GZ 2008/06/0230, 18.12.2008
VwGH: Für die Annahme einer Befangenheit iSd § 64 Abs 4 DSt müssen Umstände vorliegen, die aus der Sicht eines Außenstehenden geeignet sind, den Anschein einer nicht ausschließlich sachbezogenen Befassung mit dem zu entscheidenden Fall zu erwecken. Der Umstand, dass der Beschwerdeführer und der abgelehnte Anwaltsrichter einander als Partei und Parteienvertreter in einem Zivilprozess gegenüberstanden, der nun unbestritten seit fünf Jahren rechtskräftig beendet ist, vermag für sich allein keinen solchen Anschein zu erwecken.
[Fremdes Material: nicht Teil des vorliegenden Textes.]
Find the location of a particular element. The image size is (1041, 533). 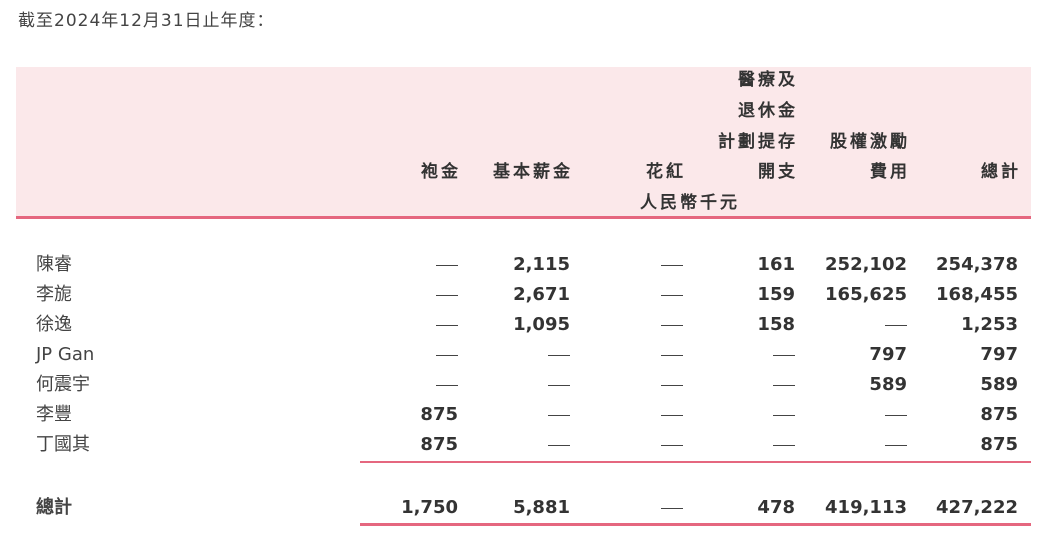

table-row-cell: 158 is located at coordinates (776, 324).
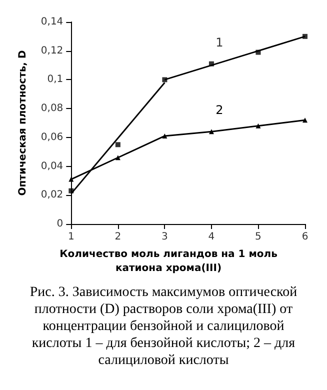 The image size is (327, 390). Describe the element at coordinates (52, 166) in the screenshot. I see `y-tick-label: 0,04` at that location.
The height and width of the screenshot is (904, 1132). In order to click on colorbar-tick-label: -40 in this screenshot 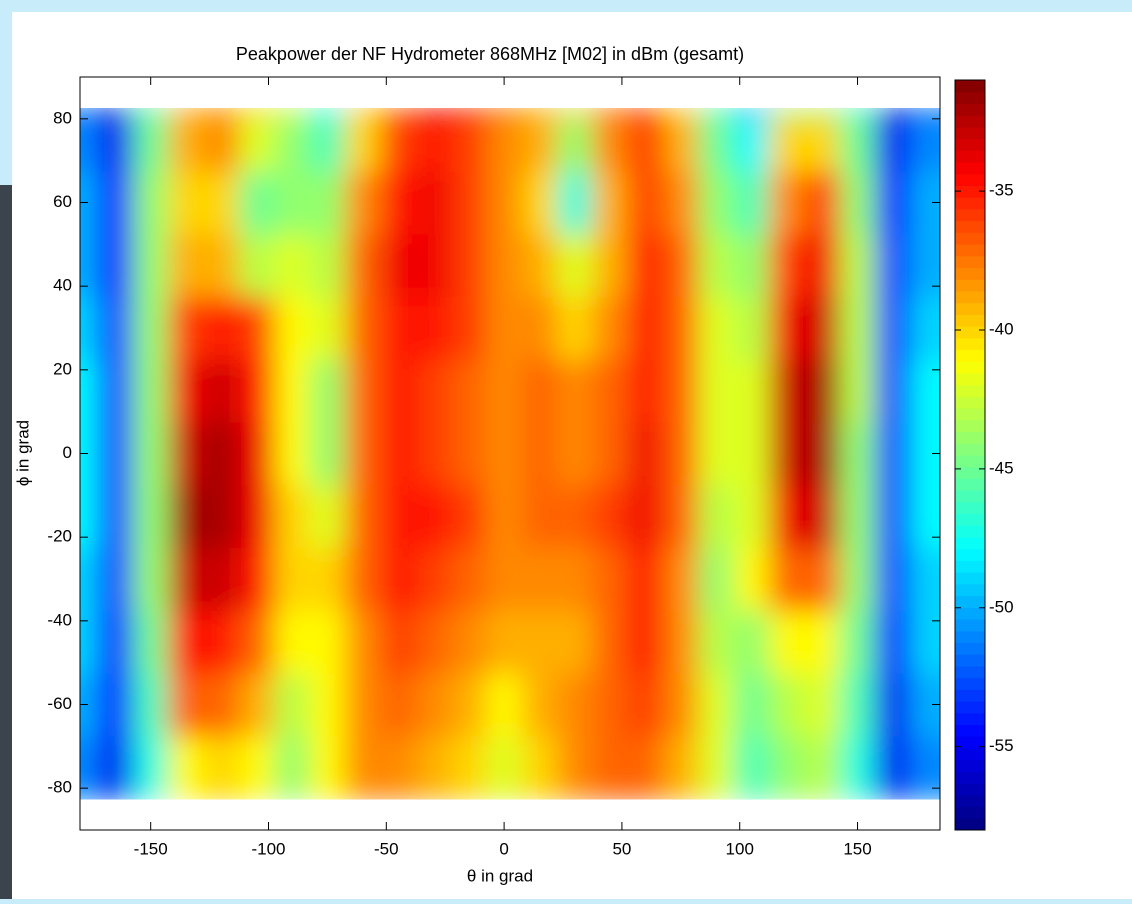, I will do `click(1002, 328)`.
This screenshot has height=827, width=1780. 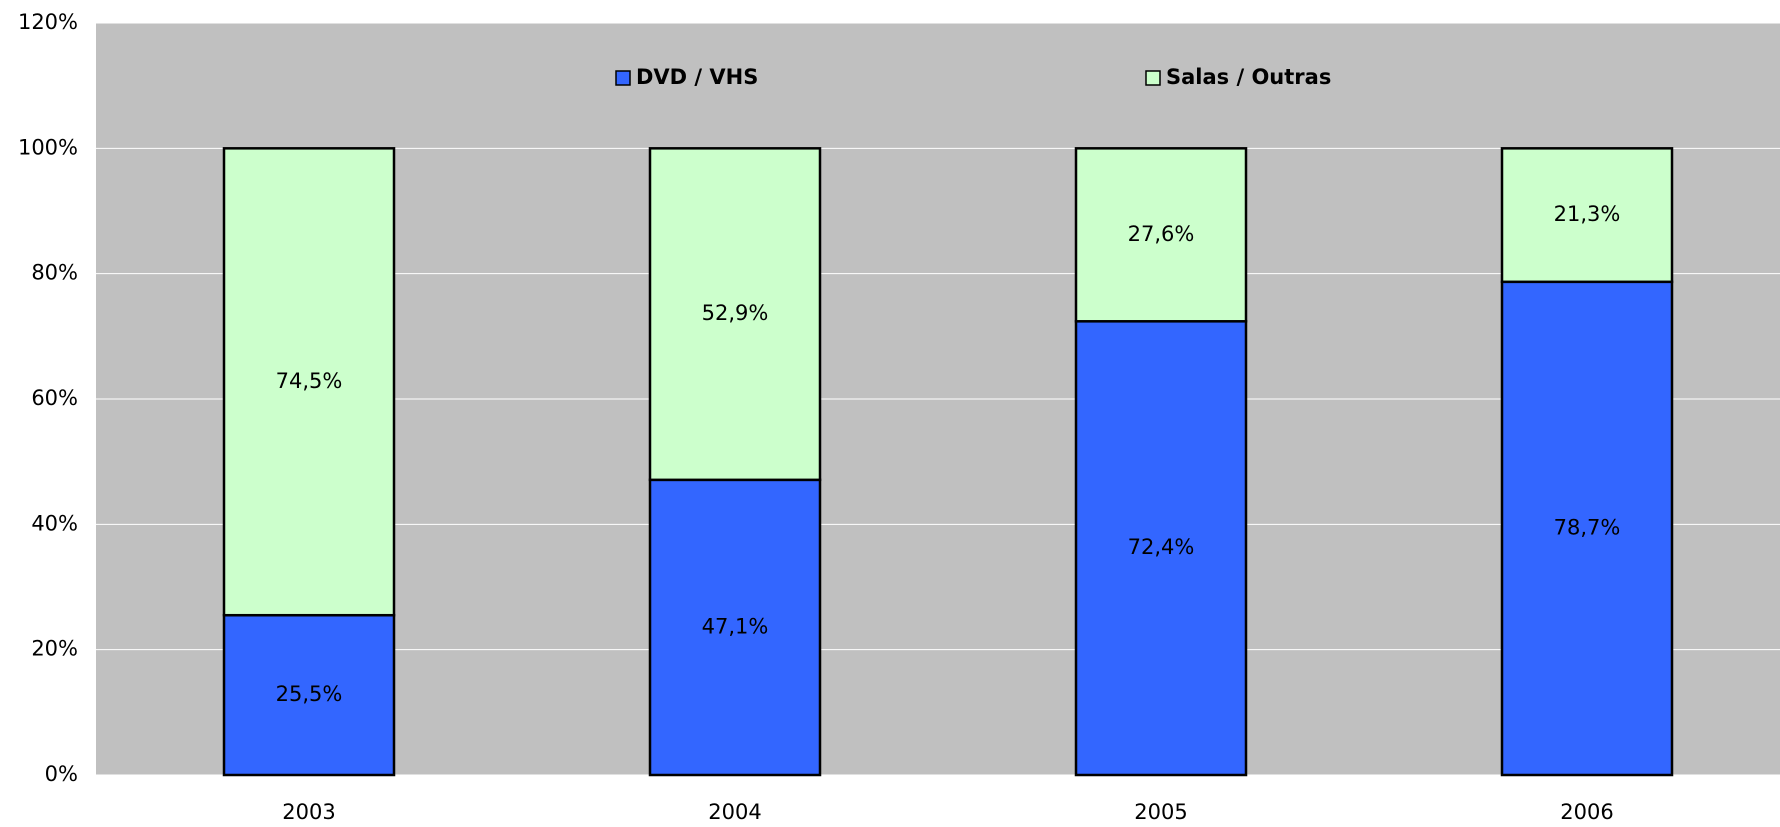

Wohl war der Beschwerdeführer als Parteienvertreter verpflichtet, die (in einem Zivilprozess naturgemäß mit den Interessen der Gegenpartei, als des nunmehrigen Anwaltsrichters kollidierenden) Interessen seines Mandanten bestmöglich zu vertreten. Dass sich aber aus dieser beruflichen Tätigkeit des Beschwerdeführer besondere Verstimmungen oder gar Feindschaften zwischen den beiden Rechtsanwälten ergeben hätten, behauptet der Beschwerdeführer nicht. Daher kann die Auffassung der belangten Behörde, eine Befangenheit des abgelehnten Anwaltsrichters liege nicht vor, nicht als rechtswidrig erkannt werden.